The Office for National Statistics said the government recorded a net surplus of £7.8 billion excluding interventions such as bank bailouts, up £2.5 billion on the previous year and its biggest figure since January 2008.
January is traditionally a bumper month for tax returns, which was helped by its bank levy, while expenditure was brought down by the government's ongoing austerity measures.
In a further boost to Chancellor George Osborne, net borrowing in the previous nine months of the year was revised down by £2.1 billion to £93.5 billion after local government spending was lower than previously thought.

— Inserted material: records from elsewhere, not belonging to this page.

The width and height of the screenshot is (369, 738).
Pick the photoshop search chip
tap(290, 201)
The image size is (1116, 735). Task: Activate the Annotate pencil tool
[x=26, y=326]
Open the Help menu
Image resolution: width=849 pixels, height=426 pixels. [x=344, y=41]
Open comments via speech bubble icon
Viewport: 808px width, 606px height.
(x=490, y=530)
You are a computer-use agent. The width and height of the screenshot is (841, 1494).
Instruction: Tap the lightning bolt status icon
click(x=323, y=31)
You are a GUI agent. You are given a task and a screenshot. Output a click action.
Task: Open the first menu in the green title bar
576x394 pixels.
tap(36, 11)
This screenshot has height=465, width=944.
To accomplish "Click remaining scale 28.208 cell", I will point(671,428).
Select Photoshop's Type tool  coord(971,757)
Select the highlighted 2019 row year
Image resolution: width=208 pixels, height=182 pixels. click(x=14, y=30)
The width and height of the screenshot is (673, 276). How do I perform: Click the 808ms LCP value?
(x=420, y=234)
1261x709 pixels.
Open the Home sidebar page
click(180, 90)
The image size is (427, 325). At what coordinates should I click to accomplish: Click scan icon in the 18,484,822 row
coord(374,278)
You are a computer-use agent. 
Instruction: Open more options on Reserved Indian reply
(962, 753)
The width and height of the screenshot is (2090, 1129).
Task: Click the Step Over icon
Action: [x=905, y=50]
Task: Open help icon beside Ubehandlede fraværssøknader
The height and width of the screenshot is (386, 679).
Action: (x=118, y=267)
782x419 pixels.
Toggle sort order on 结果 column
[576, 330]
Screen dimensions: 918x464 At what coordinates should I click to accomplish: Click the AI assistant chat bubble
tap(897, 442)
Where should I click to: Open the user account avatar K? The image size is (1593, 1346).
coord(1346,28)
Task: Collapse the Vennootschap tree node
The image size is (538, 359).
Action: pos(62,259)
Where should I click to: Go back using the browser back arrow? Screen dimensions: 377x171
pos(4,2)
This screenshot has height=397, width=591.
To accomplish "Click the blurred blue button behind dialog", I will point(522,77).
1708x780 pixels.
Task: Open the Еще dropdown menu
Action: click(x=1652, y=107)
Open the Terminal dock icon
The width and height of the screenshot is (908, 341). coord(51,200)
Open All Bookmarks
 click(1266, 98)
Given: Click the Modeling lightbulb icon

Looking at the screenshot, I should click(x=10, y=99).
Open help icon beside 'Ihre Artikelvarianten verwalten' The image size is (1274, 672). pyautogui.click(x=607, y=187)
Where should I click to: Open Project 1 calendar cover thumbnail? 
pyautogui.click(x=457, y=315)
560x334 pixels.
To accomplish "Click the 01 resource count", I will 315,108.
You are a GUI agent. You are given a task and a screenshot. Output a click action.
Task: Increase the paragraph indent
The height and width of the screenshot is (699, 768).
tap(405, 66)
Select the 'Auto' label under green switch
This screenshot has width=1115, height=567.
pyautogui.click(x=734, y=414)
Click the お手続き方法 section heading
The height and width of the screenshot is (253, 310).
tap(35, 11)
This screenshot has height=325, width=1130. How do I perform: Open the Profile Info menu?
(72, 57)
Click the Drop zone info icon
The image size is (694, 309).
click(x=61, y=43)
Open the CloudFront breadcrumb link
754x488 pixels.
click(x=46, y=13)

The better than expected figures will boost hopes the government will beat targets set by the Office for Budget Responsibility to reduce its borrowing to £127 billion this financial year.
January's surplus helped push the government's underlying net debt back below the £1 trillion mark, to £988.7 billion. But this figure is expected to return to fresh highs in the coming months.
Net debt is still 63% of GDP, and is up from £869.1 billion a year ago.
A Treasury spokesman said: "Our credible deficit plan is working and bringing government borrowing down - so far this year it is £16 billion lower than in the same period last year.
"It is the deficit plan, and its successful implementation, that is keeping interest rates at record lows for families and businesses and helping to support the recovery."
January's figures are key because they are the last to be revealed before the Budget, which will be published by the Chancellor on March 21 and will give a final chance to judge whether the government is on track to reduce the annual deficit.
Economists fear that the government will find it harder to meet its forecast from the Office for Budget Responsibility (OBR) in coming months as the UK's economy teeters on the brink of recession and it faces bigger benefits bills amid rising unemployment.
Credit rating agency Moody's recently put the UK on negative outlook, which means it is more in danger of losing its cherished AAA rating, as slowing growth due to public sector cuts make it harder to bring its deficit under control.
Vicky Redwood, chief UK economist at Capital Economics, said borrowing for 2011/12 could come in as low as £117 billion, £10 billion less than the OBR's forecast.
She said: "Together with the recent pick-up in the economic data, this might help the Chancellor to claim at next month's Budget that his Plan A is still working.
"We still think that borrowing will be much harder to pull down further ahead once economic growth slows - potentially leading to the loss of the UK's AAA rating.
"But for now, the Chancellor is likely to stick with his austerity plans."